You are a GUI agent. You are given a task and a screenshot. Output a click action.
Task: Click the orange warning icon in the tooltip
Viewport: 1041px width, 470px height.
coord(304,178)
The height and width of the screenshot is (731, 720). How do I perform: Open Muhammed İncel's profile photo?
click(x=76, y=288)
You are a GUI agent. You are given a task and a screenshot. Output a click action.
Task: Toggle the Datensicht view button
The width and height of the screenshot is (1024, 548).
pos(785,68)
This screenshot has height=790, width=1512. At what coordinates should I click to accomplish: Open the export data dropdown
--
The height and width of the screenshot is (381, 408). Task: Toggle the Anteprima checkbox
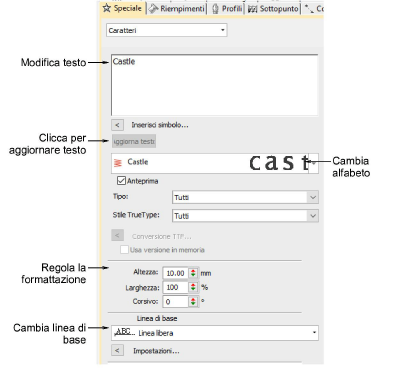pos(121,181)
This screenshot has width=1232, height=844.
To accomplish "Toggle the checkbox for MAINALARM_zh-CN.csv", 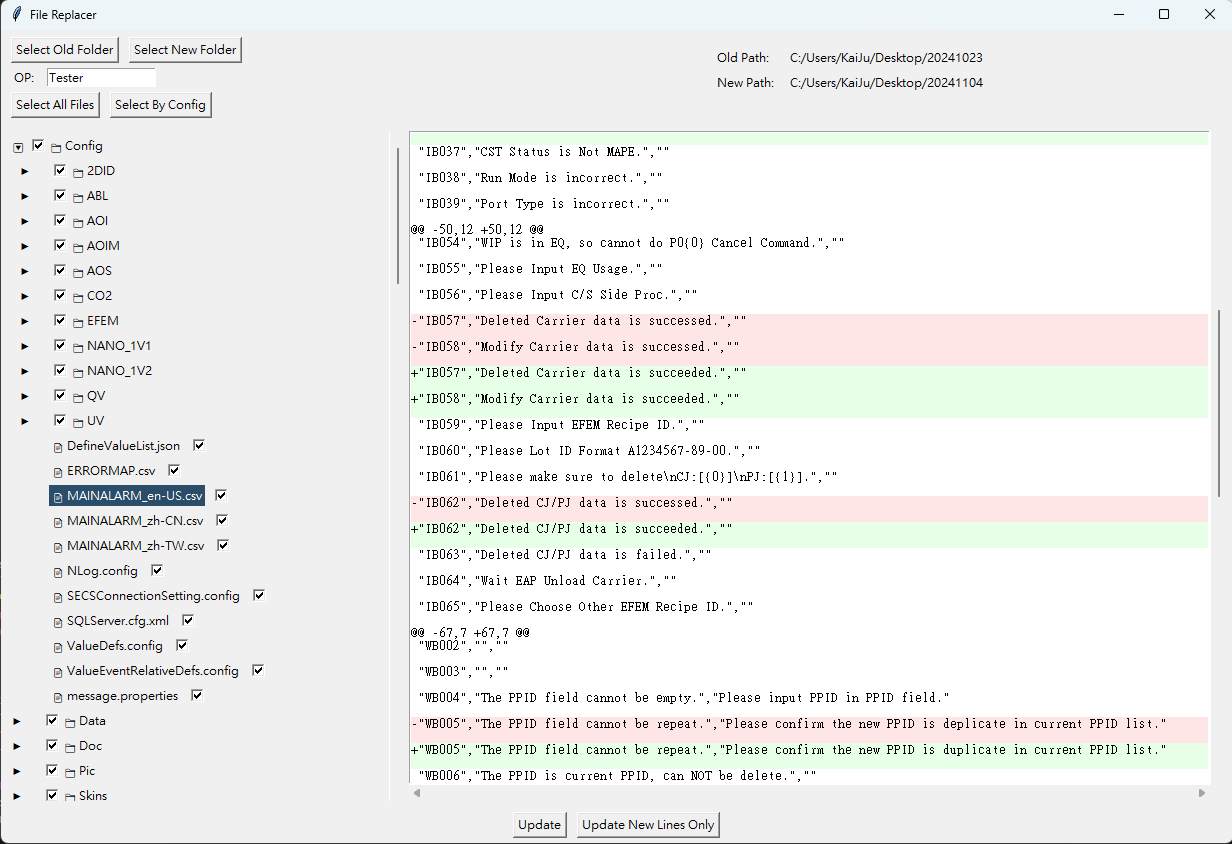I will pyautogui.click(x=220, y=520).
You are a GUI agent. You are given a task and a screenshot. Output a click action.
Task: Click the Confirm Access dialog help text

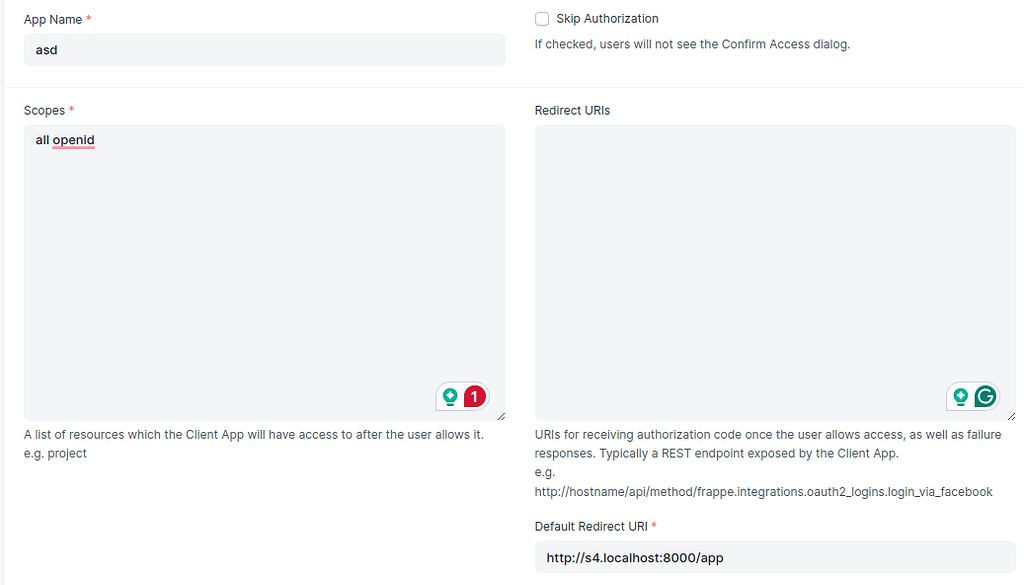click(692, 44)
* * *
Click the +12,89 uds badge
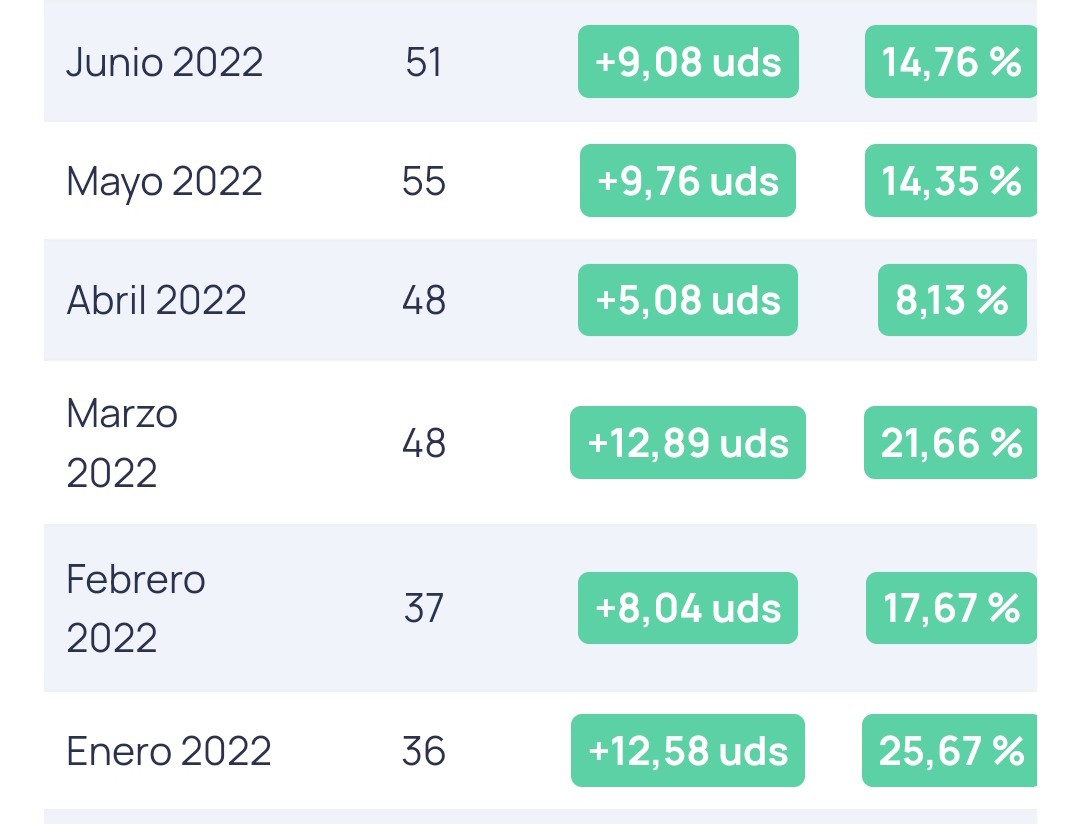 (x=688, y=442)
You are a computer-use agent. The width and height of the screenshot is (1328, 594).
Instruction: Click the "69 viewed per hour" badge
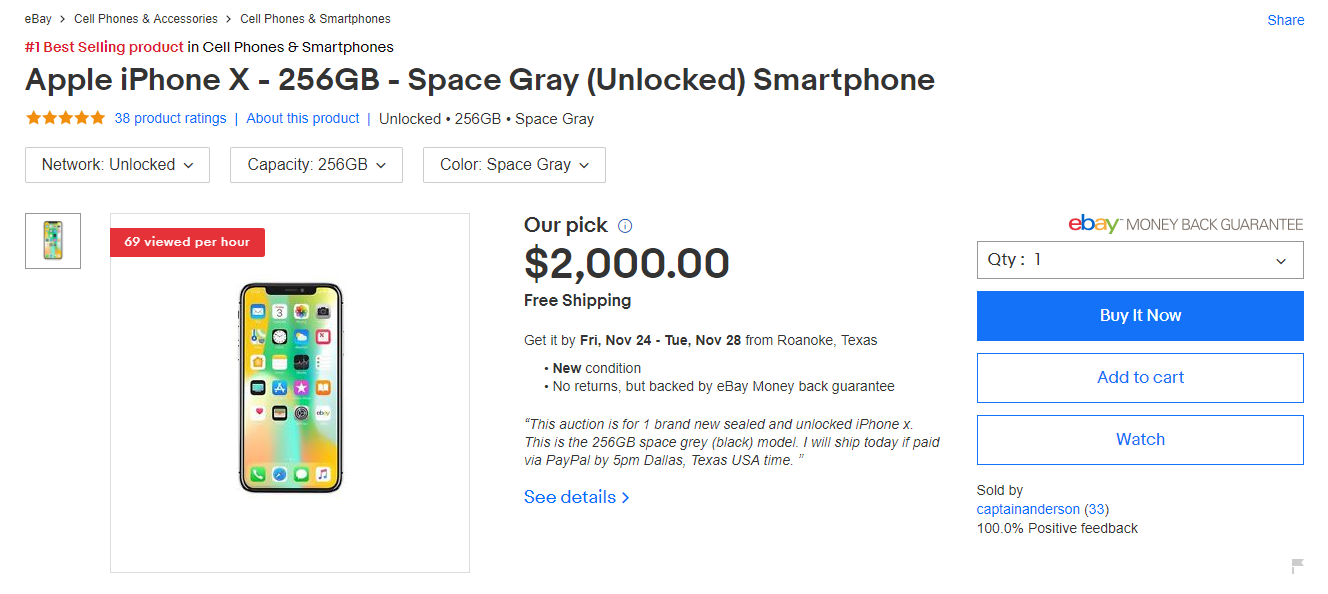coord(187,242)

- TASK BRIEF
Within the data, how many lines hold the word "This"? State only that number.

- TASK SOLUTION
2